*依頼内容 A*.
水戸ホーリーホックの記事によると、キャリアコーチと選手が面談して「ミッション」「ビジョン」「バリュー」を決める取り組みは何年から始まりましたか。
*依頼内容 B*.
水戸ホーリーホックの記事の続きを書いてください。

私のミッション・ビジョン・バリュー2022年第1回 高岸憲伸選手「情熱と誇り」

水戸ホーリーホック
チーム・協会

【ⒸMITOHOLLYHOCK】

水戸ホーリーホックでは、プロサッカークラブとして初めての試みとなるプロ選手を対象とした「社会に貢献する人材育成」「人間的成長のサポート」「プロアスリートの価値向上」を目的とするプロジェクト「Make Value Project」を実施しています。

多様性と交流を基盤に、様々な業種の講師を招聘し、異業種の方々の価値観や使命感に触れることで、プロアスリートとしての存在意義や社会的な存在価値を選手たちに問い続けます。

その一環として、キャリアコーチと選手が継続的に面談をして「ミッション」「ビジョン」「バリュー」の策定をする取り組みが2020年から行われています。

*元データ*.
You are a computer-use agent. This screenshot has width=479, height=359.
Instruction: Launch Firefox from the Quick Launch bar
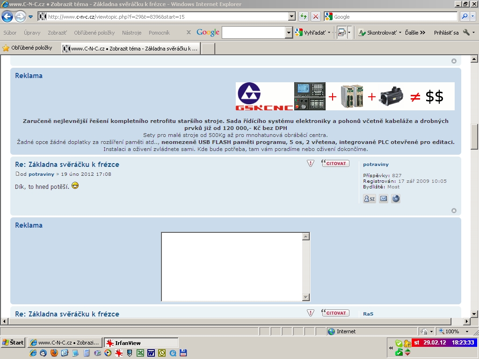coord(54,353)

*結果 A*.
2020年からです。

*結果 B*.
ミッション・・・社会の中での自分の役割
ビジョン・・・ミッションを実現した理想の未来像
バリュー・・・日々のこだわり、行動指針

原体験を振り返り、自らのサッカー選手であるうえのスタンスや価値観、使命感を見つめなおすことでピッチ内外でのパフォーマンス、言動、行動の質の向上につなげていこうという取り組みです。

今季も選手・スタッフの今季策定した「ミッション」「ビジョン」「バリュー」を紹介していきます。
2022年第1回は高岸憲伸選手です。

(取材・構成 佐藤拓也)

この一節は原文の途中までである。